What this exercise asks:
A. Please summarize the article on Mr. Gerima's film in two sentences.
B. Pick up the article on Mr. Gerima's film right after its final sentence and keep writing.

His latest, “Teza,” which means “Morning Dew” in the director’s native Amharic, may be Mr. Gerima’s most autobiographical movie yet. It traces the anguished course of an idealistic young intellectual named Anberber from his origins in a small village through his years as a medical student in Europe; his return to Ethiopia, where he ends up a casualty of the Marxist military revolution that overthrew Emperor Haile Selassie in 1974; and his exile to West Germany, where he became a victim of racism.

“I am from a generation that genuinely wanted a better society and to do something for poor and oppressed people, but which got blinded and lost and turned against its own humanity to become the opposite of what we wanted to be,” Mr. Gerima, 64, said . “For me, this film is really about displacement, which is a theme that really resonates within me.”


Mr. Gerima first arrived in the United States in 1967 to study theater at the Goodman School of Drama in Chicago; his Peace Corps teachers in Ethiopia, impressed by his talent, had arranged for his admission there. But he was not prepared for the politics of race in America, and initially felt estranged not just from the whites whose lawns and gardens he tended to support himself, but also from African- Americans.

“I had never been challenged the way African-Americans are in America, and encountering racism shocked me to the point that I had nosebleeds,” he said. “But I didn’t want to be black American, I didn’t want to identify with their situation - I felt they were slaves and I was not. I didn’t believe they came from Africa; I felt they were a different species sprouted from the plantation. The intellectual distance was too great.”

(Records from a data source)
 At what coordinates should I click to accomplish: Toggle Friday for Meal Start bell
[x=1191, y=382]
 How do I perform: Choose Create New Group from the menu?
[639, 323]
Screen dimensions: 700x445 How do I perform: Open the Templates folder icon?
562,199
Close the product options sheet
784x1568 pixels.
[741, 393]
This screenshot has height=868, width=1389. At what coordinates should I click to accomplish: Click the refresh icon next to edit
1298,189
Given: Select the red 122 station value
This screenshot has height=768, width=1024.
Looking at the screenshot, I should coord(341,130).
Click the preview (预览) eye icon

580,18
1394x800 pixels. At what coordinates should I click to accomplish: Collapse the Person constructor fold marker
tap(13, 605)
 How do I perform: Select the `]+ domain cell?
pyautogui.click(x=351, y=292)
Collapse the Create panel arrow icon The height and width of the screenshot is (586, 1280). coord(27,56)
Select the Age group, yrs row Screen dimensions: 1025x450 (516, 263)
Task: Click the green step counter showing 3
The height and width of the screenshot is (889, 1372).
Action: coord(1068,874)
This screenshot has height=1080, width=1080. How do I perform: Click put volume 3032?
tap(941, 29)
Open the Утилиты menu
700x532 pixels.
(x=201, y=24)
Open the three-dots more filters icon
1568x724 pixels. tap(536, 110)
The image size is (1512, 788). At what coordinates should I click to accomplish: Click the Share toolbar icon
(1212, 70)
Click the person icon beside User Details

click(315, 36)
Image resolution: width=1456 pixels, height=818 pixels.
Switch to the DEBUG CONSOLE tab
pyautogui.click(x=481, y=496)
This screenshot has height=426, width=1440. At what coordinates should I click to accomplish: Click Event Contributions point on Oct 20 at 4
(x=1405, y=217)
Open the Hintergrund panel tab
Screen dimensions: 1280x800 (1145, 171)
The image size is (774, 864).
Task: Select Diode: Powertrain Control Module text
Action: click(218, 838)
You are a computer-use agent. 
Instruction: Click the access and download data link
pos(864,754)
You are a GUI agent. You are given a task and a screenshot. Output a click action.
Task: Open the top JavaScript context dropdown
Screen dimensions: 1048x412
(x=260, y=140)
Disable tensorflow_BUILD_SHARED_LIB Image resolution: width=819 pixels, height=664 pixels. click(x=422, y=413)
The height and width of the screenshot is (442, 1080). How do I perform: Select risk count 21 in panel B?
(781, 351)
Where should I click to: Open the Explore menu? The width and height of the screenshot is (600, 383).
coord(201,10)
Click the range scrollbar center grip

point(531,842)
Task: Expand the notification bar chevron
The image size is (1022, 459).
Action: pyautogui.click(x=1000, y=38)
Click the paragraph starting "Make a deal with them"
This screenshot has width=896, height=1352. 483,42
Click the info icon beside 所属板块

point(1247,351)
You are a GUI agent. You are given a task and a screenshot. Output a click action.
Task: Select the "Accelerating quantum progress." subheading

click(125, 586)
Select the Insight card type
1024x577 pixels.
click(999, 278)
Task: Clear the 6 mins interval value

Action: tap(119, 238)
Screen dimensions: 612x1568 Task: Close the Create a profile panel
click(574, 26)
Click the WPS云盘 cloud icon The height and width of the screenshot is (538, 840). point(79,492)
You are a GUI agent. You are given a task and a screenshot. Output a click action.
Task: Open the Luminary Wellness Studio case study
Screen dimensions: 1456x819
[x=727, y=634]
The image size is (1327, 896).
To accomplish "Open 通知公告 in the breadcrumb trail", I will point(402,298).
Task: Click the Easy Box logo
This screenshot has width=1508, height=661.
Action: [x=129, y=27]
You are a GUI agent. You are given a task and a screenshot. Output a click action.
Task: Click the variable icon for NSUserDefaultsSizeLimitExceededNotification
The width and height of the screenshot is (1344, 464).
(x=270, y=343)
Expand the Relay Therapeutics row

Answers for the exercise:
A. Mr. Gerima's film "Teza," possibly his most autobiographical, follows an idealistic intellectual named Anberber from his village to medical school in Europe, back to Ethiopia during the 1974 Marxist revolution, and into exile in West Germany, where he faces racism. Mr. Gerima, who says the film is about displacement, came to the United States in 1967 to study theater in Chicago and was unprepared for American racial politics, feeling estranged from both whites and African-Americans.

B.
Unhappy with the acting roles he was offered - all the blacks “were just park benches and lamp posts” ? Mr. Gerima transferred to the University of California, Los Angeles, where he quickly won an acting award and developed ties to the Pan-African blackpower movement. He switched to film after being exposed to Latin American directors like Glauber Rocha, Fernando Solanas and Miguel Littin made him realize, he said, that his story was “equally as important and valid” as those he was accustomed to seeing in Hollywood productions.

Mr. Gerima first drew attention in the mid-1970s with “Harvest: 3000 Years,” about an Ethiopian peasant family struggling to survive under feudalism; it was filmed as Haile Selassie’s imperial rule was collapsing. But that film also led to the start of Mr. Gerima’s troubles with the Derg, the Communist military junta that replaced Haile Selassie. The new regime would only allow him to make another movie in his homeland if he agreed to accept what they called their “jurisdiction” over his work.

“When they said that, I couldn’t wait to take the plane out, because I knew my freedom was gone,” Mr. Gerima said.

He describes “Teza” as an impassioned but “imperfect” film. Because financing was difficult to get , it took him more than a decade to complete .

“In ‘Teza,’ he really was able to capture light and shade, the full majesty of the African landscape, which gives the film a tremendous strength and beauty,” said Francoise Pfaff, a Howard University colleague and the author of the book “Twenty-Five Black African Filmmakers” (1988).

“It’s no longer starving Ethiopia,” she added. “It’s a story of displacement and loss that resonates universally, and that also is a relief.”